PASSAGE:
++++
JW: That may have been one of my life’s decisions that I do regret, but I would not change the life I have today for any professional career. I was given the opportunity to play professional softball in New Zealand after I finished up my college career. I was a couple of days from making the final plans to play overseas and the University of Pittsburgh announced that they were starting a softball program. I applied for the job just because I thought I wanted to continue with a career in coaching collegiate softball. I did not think I would get the job, and then the phone call came and I had to decide on coaching or playing. As I said, that was one of the hardest decisions of my life. My rationale for picking a coaching career was that would be a better decision for a career path. It all worked out because I met my wife at Pitt and went on to change my career path to teaching children with special needs and adopting our two daughters.
KC: After your playing days, you were diagnosed with Ictal Bradycardia Partial Epileptic Seizures, a very rare condition that occurs when seizures happen in the Vagus nerve that slows and stops the heart. What was the process like of discovering you had this rare condition?
JW: This is a crazy story…..so in 1999 I kept having episodes of passing out. It happened a couple of times and then it happen when I was driving and I ended up going to the hospital after the accident. It was found that I had epilepsy. They put me on epilepsy medication to help with the seizures, the meds were not working and I continued to pass out. In the month of May 1999, I was put into the hospital for a sleep study to determine what type of seizures I was having and how they could better prevent them. During my second day in the hospital, I started having multiple seizures. While having the seizures it was found through an EKG that my heart stopped. I flatlined for 12 seconds and by the time they were able to get the crash cart over to me I just happened to wake up. I guess it wasn’t my time to go yet! I was immediately wheeled to the
KC: You discovered CrossFit shortly after your diagnosis. How much did that discovery help you get back to your normal self?
++++
RECORDED DATA:
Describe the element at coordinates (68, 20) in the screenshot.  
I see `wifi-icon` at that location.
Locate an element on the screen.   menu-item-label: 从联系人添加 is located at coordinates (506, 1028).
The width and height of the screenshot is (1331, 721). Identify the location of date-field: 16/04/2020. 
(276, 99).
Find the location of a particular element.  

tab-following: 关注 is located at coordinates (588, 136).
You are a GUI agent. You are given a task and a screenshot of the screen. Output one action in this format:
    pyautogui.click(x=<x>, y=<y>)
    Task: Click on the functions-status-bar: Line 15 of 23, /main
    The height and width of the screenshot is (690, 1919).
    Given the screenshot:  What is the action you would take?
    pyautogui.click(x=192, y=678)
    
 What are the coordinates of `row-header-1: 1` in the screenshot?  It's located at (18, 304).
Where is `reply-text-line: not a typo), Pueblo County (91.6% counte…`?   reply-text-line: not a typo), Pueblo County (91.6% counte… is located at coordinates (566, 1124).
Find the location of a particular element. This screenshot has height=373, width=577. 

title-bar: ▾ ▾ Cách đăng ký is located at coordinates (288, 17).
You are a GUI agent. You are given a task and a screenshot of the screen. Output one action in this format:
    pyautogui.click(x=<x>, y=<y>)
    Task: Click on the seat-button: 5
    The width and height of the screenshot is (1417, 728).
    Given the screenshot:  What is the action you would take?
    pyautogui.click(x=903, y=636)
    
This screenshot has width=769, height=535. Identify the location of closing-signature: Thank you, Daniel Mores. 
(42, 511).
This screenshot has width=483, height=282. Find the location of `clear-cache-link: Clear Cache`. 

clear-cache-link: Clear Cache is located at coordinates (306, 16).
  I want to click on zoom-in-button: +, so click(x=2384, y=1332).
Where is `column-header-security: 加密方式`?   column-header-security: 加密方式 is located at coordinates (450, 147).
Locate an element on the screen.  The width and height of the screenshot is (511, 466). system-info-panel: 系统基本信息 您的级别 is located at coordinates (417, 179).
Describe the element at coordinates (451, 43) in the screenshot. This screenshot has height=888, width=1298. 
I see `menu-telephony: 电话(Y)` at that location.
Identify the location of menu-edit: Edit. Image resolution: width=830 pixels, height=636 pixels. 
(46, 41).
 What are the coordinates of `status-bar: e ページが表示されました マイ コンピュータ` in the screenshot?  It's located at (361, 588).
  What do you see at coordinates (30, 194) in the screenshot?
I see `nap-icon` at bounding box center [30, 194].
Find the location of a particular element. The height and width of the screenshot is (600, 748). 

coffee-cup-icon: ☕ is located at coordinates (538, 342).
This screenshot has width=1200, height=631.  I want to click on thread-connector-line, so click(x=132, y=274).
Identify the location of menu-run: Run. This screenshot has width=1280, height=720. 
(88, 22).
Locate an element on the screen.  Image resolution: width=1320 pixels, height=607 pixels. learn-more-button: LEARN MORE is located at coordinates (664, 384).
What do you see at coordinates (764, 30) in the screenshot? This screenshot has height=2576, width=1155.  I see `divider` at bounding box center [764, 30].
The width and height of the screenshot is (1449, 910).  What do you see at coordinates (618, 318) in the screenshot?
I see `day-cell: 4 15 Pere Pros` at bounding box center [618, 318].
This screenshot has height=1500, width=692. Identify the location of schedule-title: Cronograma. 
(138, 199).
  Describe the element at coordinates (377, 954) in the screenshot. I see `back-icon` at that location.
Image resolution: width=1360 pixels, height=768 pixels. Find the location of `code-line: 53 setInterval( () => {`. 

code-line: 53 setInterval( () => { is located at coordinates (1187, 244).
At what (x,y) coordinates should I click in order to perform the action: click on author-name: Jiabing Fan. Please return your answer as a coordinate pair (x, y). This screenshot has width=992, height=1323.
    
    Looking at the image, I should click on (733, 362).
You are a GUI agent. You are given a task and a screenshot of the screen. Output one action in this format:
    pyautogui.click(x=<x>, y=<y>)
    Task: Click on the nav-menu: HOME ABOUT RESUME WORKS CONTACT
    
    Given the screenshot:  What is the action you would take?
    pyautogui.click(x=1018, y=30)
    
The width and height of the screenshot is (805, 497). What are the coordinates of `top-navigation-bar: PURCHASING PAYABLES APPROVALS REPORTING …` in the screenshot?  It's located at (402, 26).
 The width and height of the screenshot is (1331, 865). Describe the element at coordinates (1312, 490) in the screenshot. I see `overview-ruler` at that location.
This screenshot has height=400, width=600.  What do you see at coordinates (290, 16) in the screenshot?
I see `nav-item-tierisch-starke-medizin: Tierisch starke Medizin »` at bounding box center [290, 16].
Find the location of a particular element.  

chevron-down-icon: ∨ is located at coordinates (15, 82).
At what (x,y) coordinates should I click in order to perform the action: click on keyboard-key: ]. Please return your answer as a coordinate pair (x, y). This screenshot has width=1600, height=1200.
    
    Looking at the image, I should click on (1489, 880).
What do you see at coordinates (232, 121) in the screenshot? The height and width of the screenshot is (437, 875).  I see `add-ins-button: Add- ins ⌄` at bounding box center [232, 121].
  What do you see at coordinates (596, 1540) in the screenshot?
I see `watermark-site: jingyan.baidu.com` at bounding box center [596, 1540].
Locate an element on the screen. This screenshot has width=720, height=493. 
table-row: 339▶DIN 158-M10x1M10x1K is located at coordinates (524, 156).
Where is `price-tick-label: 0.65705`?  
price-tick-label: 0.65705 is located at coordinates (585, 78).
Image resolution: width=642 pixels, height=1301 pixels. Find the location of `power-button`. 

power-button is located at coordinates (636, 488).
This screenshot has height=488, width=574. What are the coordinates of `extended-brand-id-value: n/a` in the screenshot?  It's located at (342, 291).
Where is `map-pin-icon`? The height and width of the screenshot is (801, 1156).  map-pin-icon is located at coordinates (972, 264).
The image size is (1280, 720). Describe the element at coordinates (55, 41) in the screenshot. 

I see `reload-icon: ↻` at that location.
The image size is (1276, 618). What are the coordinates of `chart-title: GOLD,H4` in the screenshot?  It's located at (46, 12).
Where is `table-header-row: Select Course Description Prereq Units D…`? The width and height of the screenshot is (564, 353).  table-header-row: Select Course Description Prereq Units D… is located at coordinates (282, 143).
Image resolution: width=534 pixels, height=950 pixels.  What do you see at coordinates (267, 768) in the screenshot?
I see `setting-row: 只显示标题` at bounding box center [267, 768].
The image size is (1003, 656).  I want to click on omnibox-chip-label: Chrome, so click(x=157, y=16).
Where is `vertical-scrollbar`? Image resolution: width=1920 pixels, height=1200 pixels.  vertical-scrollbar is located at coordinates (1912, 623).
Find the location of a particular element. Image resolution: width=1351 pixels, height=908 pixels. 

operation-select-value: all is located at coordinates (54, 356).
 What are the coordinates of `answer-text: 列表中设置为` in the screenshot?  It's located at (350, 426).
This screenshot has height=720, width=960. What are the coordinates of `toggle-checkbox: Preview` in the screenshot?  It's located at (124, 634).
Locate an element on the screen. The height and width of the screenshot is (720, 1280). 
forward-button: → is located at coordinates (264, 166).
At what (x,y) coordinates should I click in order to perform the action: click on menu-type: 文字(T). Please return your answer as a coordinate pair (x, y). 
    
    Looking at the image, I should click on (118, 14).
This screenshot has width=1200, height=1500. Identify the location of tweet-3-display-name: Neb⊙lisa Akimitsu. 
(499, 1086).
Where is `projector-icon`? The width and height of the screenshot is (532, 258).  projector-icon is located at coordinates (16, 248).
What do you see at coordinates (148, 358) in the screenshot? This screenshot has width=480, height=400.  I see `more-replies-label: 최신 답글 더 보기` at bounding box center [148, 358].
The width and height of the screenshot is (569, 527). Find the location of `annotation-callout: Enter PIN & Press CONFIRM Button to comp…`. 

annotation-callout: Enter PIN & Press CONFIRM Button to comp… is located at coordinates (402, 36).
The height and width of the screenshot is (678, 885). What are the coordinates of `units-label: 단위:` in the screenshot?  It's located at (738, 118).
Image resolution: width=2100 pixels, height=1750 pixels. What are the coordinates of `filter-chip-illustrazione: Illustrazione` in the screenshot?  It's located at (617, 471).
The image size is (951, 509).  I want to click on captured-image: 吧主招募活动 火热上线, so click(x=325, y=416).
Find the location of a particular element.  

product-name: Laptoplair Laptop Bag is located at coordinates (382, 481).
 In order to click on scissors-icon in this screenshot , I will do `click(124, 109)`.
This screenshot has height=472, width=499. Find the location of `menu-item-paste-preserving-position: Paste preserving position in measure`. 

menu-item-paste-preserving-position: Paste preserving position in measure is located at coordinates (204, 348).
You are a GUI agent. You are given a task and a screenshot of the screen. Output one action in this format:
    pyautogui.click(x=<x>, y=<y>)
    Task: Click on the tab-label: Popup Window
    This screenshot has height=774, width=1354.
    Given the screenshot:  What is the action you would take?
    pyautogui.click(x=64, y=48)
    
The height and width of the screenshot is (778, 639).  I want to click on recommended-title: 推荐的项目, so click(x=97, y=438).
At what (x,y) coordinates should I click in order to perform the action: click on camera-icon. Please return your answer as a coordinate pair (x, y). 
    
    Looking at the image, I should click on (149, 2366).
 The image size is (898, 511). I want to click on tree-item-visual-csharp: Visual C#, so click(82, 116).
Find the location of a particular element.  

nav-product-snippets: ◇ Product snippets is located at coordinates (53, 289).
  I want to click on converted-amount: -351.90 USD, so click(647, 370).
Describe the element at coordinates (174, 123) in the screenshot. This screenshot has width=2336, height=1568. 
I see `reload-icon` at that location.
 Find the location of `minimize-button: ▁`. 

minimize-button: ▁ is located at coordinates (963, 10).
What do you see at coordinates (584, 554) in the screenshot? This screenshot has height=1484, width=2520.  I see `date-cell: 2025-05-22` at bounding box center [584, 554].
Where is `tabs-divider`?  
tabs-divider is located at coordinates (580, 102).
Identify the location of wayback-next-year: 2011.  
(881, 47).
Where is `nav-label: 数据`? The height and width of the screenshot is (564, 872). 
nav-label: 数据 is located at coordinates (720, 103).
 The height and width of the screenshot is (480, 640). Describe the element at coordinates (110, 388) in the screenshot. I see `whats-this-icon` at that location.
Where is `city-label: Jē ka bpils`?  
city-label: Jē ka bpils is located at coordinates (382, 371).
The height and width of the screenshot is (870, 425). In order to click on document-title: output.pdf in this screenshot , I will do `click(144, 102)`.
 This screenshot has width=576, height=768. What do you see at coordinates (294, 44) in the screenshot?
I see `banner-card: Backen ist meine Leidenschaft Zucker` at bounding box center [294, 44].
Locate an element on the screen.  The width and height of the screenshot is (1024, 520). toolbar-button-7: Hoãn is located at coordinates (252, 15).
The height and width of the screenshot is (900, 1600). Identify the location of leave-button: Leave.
++++
WORK ORDER 1: Copy out the interview between "KC: After your" and "this rare condition?", inclusive.
WORK ORDER 2: Go on with the interview from its last line.

EXERCISE RESPONSE 1:
KC: After your playing days, you were diagnosed with Ictal Bradycardia Partial Epileptic Seizures, a very rare condition that occurs when seizures happen in the Vagus nerve that slows and stops the heart. What was the process like of discovering you had this rare condition?

EXERCISE RESPONSE 2:
JW: I can not thank CrossFit enough for getting me back to being “human”. I found CrossFit 8 years ago and have been seizure free ever since. I know that sounds almost unbelievable but it is so true. I look back at some journals that I kept during my really rough years and I was having 5-10 seizures a day. I am down from four different medications (22 pills) to two different medications (5 pills). I tried so many different exercise programs after collegiate softball and none of them felt like the “right” fit. My sister in law who served in the Army told me about a military-style workout that I would really like. Our conversation led me to sign up for my first CrossFit class. Crossfit became my new softball, the challenge and most of all the community. Our Crossfit City of Bridges community is the best, we are one big dysfunctional family and I love it. My closest friends are whom I CrossFit with and whom I get to spend a good hour or more with each day. I try to work out at 5:30 am with the crazy morning crew each day and then I coach the CrossFit kids Bridge Crew class in the evenings. My daughters both participate in the cf kids program at CFCB and I love spending the time with them along with showing them the benefits of living a healthy life. I tell people that CrossFit saved both my life and my family.
KC: What does Kill the Quit mean to you?
JW: Kill the Quit to me is a way to help others be better than they think they are. I believe that everyone can just do a little more than they think they can and it is my job as a coach and educator to help these individuals become better students, athletes or just be a better person. Everyone is good at something and I make it my passion in life to help people find that in themselves.